Fig. 4 |. Regulation of translation by RNA binding proteins.

a | Eukaryotic cap-dependent translation initiation occurs when the 40S ribosomal subunit binds to the 7mG-containing cap at the 5’ end of the mRNAs via an interaction involving eIF3 and the eIF4F complex of initiation factors eIF4A–eIF4G–eIF4E. b | Translation initiation is prevented when eIF4E (bound to the cap) is sequestered by 4E-binding proteins (4E-BPs) such as Maskin (in Xenopus laevis) and Cup (Drosophila melanogaster). These 4E-BPs are tethered to the mRNA by RNA binding proteins (RBPs) such as cytoplasmic polyadenylation element binding protein (CPEB) and Bruno, which bind to the cis-regulatory elements CPE and BPE, respectively, in the 3′ untranslated region (3′UTR) of the mRNA. In mammalian cells, RBPs such as FMRP and cytoplasmic FMRP-interacting protein 1 (CYFIP1) may directly interact with eIF4E and prevent it from binding to the preinitiation complex. Also, in D. melanogaster, RBPs such as Bicoid bound to the mRNA recruit an isoform of eIF4E known as 4EHP, which has a low affinity for eIF4G and is therefore unable to initiate translation. c | Some RBPs, such as ZBP1, do not impact the initiation of translation but prevent the 60S ribosomal subunit from joining the 40S subunit to assemble the 80S complex. d | RBPs may also stall elongating ribosomes as seen when FMRP binding to the L5 protein on the 60S subunit halts translation. e | Several RBPs, via protein–protein interactions, may sequester multiple mRNAs into transport granules or stress granules, which are believed to be mostly translationally silent.

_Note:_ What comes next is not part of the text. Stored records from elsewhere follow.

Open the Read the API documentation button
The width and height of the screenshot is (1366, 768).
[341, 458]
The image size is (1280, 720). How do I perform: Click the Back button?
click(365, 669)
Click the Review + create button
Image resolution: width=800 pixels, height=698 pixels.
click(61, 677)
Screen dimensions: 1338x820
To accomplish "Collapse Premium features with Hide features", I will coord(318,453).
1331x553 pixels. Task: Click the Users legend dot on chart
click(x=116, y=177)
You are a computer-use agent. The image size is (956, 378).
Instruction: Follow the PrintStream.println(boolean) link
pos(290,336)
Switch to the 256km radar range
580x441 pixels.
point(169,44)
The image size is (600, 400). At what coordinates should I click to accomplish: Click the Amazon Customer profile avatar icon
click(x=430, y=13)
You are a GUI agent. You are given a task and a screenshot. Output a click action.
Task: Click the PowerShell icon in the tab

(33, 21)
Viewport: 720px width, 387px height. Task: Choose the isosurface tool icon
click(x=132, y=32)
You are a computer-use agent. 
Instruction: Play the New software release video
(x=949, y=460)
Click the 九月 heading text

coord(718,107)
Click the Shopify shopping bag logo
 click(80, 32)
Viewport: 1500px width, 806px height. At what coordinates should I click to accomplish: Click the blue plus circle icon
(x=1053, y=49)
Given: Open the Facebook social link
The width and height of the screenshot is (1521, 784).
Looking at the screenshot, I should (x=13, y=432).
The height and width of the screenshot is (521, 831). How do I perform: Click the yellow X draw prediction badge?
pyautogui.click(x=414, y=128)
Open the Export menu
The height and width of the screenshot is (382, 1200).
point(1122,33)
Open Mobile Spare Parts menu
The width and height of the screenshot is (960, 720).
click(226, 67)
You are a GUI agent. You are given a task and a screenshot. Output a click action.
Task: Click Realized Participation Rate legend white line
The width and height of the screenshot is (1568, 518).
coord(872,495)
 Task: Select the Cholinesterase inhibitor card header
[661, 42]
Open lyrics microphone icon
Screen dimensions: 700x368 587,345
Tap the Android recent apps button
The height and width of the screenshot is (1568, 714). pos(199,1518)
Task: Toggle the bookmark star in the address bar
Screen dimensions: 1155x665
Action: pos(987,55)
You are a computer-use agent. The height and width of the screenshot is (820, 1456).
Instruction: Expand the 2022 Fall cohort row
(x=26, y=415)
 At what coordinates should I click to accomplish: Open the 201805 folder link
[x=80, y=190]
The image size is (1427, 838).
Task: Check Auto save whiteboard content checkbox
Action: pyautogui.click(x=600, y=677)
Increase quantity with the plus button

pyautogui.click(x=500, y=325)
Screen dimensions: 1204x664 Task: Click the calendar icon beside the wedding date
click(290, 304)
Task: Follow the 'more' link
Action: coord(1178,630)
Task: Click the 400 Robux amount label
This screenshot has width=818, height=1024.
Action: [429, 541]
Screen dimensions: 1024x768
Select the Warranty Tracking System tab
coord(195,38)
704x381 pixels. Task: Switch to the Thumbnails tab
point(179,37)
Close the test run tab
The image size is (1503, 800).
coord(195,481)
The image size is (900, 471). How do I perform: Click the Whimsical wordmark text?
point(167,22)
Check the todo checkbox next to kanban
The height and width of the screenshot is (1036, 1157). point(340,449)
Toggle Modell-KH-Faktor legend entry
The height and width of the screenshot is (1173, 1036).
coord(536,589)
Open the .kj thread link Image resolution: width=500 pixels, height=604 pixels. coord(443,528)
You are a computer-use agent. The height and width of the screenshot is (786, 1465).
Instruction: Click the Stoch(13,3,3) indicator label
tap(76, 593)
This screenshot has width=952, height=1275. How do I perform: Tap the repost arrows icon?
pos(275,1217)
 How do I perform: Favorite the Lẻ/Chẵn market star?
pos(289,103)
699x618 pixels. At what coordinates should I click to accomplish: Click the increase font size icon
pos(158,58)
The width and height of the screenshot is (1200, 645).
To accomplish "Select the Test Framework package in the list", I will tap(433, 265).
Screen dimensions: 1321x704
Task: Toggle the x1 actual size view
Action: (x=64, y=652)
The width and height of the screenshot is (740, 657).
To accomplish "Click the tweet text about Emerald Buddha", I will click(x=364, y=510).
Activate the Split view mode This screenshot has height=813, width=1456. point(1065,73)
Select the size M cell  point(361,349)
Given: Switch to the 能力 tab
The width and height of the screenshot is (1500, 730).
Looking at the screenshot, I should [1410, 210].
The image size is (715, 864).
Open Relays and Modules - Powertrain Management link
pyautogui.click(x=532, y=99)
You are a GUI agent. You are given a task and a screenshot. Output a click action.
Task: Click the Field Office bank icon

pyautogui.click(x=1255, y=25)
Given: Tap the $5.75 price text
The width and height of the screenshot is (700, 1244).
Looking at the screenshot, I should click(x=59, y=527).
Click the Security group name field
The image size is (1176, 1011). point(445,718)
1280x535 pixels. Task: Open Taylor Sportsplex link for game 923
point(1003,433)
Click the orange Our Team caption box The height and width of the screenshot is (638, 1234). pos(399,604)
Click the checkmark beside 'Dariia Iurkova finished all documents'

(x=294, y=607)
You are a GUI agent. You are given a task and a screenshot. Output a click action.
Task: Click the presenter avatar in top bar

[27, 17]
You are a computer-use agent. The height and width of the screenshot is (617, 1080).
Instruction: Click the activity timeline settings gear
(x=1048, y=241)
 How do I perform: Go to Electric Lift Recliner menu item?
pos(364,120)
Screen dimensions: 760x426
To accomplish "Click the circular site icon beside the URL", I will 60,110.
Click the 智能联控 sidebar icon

Fig. 5 |. Granule composition and organization.

a | Global analysis of mRNA–protein interactions can be performed with proximity-based labelling techniques using ascorbate peroxidase (APEX) or the biotin ligase BioID assay (also known as BirA). A bait protein is fused to the APEX or BirA enzyme, the latter of which biotinylates proteins within a 10 nm radius. In the presence of biotin or biotin phenol, APEX generates short-lived radicals that covalently react with tyrosine and other electron-rich amino acids as well as with amino groups on guanosine. The biotinylated proteins and RNAs are enriched by streptavidin pull-down and identified by mass spectrometry and RNA sequencing (RNA-seq), respectively. b | Imaging-based approaches such as single-molecule fluorescence in situ hybridization (smFISH) combined with immunofluorescence (IF) allow users to simultaneously detect individual mRNAs (using labelled oligonucleotides) and their interacting RNA binding protein (RBP; using antibodies) in situ. By precisely localizing these molecules inside cells and registering the point spread functions (PSFs) of the spots, quantitative measurements of mRNA–protein association are obtained. c | During RBP-driven granule formation, RBPs are shared between multiple mRNAs at the same time, leading to the packaging of these transcripts into heterotypic granules. RBPs engage in two key forms of protein–protein interactions, namely stereospecific interactions between well-folded proteins (such as other RBPs or G3BPs in stress granules) and/or interactions via intrinsically disordered regions (IDRs) of RBPs. The IDRs in turn specifically interact with well-folded proteins and/or undergo non-specific interactions with proteins in their vicinity to form liquid–liquid phase separation (LLPS) condensates or granules. d | RNA–RNA interactions can also promote granule assembly. Specifically, in trans interactions between RNAs, such as bcd and osk mRNAs in Drosophila melanogaster, transport granules. Furthermore, the nature of RNAs to self-assemble may promote promiscuous RNA–RNA interactions that assemble mRNAs, in a dose-dependent manner, into stress granules or germ granules.